Lo conocí cuando tenía 16 años.
Padre de un compañero mío del IVA, era nuestro acompañante en nuestro viaje de fin de curso.
Nosotros nos quedábamos en carpas/tiendas de acampada, mientras que él, a sus 45 años largos (probablemente 50), se quedaba en un bungalow, donde todos nos duchábamos haciendo turnos.
Él, sentado a la mesa de la cocina, escribía en su portátil. Nosotros esperábamos a que los demás terminasen.
Un día, mientras esperaba a una amiga, decidí agarrar el libro que estaba encima de una pila de libros que había sobre la mesa. La prisión de Cronos.
Dijo que era la primera que agarraba un libro. Y así empezó todo.
Estuvimos cuatro horas hablando de libros, escritura, mi futuro viaje a España, la vida. Me mostró cosas que escribía. Me hizo sentir bien conmigo misma, adulta, interesante.
Me prestó el libro, me invitó a una cerveza, me hizo partícipe de su mundo.
Cuando se fue, me dejó el libro y su dirección de mail para devolvérselo.
Quedamos en la cafetería Homero Manzi. Él, tanguero, no podía haber elegido un lugar mejor.
Llegué sintiéndome rara. Pero una vez ahí lo supe. Había algo entre nosotros, algo que iba más allá de edades y cuerpos, algo que nos conectaba y nos hacía sentir en sintonía.
Simplemente encajábamos.
Apostó conmigo que iba a escuchar un tango en menos de un año, por nostalgia. Si yo ganaba, me regalaba La prisión de Cronos. Gané, pero nunca recogí mi premio.
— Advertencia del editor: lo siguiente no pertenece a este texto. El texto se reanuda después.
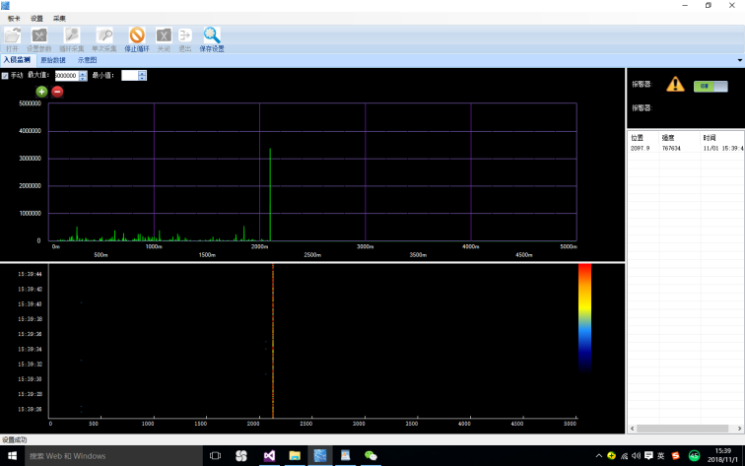
Task: Switch to the 原始数据 tab
Action: click(x=54, y=60)
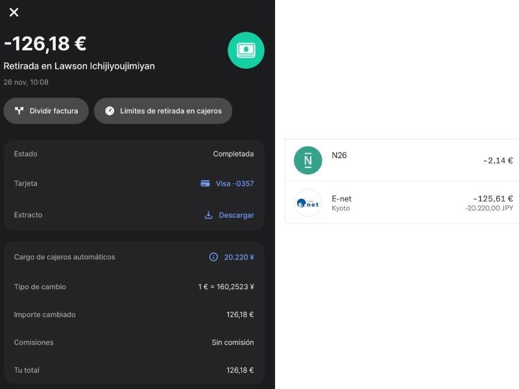Download the statement via Descargar

tap(236, 215)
Durante un año y medio nos escribimos e-mails.
E-mails donde le contaba mi adaptación a este extraño país al que ahora considero mío, mis amoríos y aventuras. Él me hablaba de su ex mujer, sus amores, sus hijos, su primera nieta.
Hablábamos de la vida, del amor, de la filosofía. Me mandaba textos, propios y ajenos, me recomendaba libros, me mostraba pedazos de lo que él era y de lo que yo, casi sin darme cuenta, me he terminado convirtiendo.
Él creía en el amor sin ataduras, en la honestidad como la única fidelidad, en disfrutar a cada paso.
Decía que yo no debería existir pero existía, que era una cosa que lo atraía y que por eso me temía, decía que me daría todo lo que quisiera, que se entregaría si era lo que quería, decía que vivía dentro de él para siempre. Me besaba con palabras, con intenciones.
Me llamaba hermosa, divina, preciosa. Me veía llena de vida, florecida, maravillosa.
Decía “me gustaría jugar con vos, como si fuéramos chicos los dos, muy chicos. Me gustaría tener días totalmente abandonados, sin ocupaciones, en una casa llena de piezas y con un parque grande, sin nadie más. Con comida de sobra, sin teléfono, una video grabadora, una TV, una filmadora, y sin órdenes, ni tareas de ningún tipo, sin relojes, dedicados sólo a jugar sin límites, sin saber del mañana, ni hablar del pasado, inventado un presente sin utilidades, ni presupuestos.”
Yo quería todo eso. Quería y a la vez no. Quería pero me daba miedo. Me daban miedo los prejuicios, las edades, las familias, las expectativas. Yo me dejaba querer.
Con el tiempo dejé de responder. Con el tiempo dejó de escribir.
Así, el 23 de julio del 2006 recibí un e-mail desde su dirección.
Otra persona, escribiendo en su lugar, hablaba de un legado, de un blog con sus textos, de no haber tenido tiempo de terminar proyectos, de una herencia.
Humbert me había dejado. Pero yo lo había abandonado mucho antes.
De él me quedan textos y recomendaciones, recuerdos y conversaciones, notas garabateadas del libro que me prestó, una servilleta de un bar y una manera de vivir que todavía no me atrevo a poner en práctica.
Él, en algún lugar, tiene un marcapáginas con mi dedicatoria y un libro que me pertenece.
Hoy volví a escribirle. “Te extraño”.